BRIEF: Render the data below as a Markdown table with two columns, Row and Text, giving each non-blank line its own numbered row.

— start of INPUT ROWS —

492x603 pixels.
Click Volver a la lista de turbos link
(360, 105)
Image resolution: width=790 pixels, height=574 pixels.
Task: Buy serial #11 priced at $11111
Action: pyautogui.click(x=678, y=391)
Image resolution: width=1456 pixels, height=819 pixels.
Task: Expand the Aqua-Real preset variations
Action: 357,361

— end of INPUT ROWS —

RESPONSE TO THE EXERCISE:
| Row | Text |
|---|---|
| 1 | 492x603 pixels. |
| 2 | Click Volver a la lista de turbos link |
| 3 | (360, 105) |
| 4 | Image resolution: width=790 pixels, height=574 pixels. |
| 5 | Task: Buy serial #11 priced at $11111 |
| 6 | Action: pyautogui.click(x=678, y=391) |
| 7 | Image resolution: width=1456 pixels, height=819 pixels. |
| 8 | Task: Expand the Aqua-Real preset variations |
| 9 | Action: 357,361 |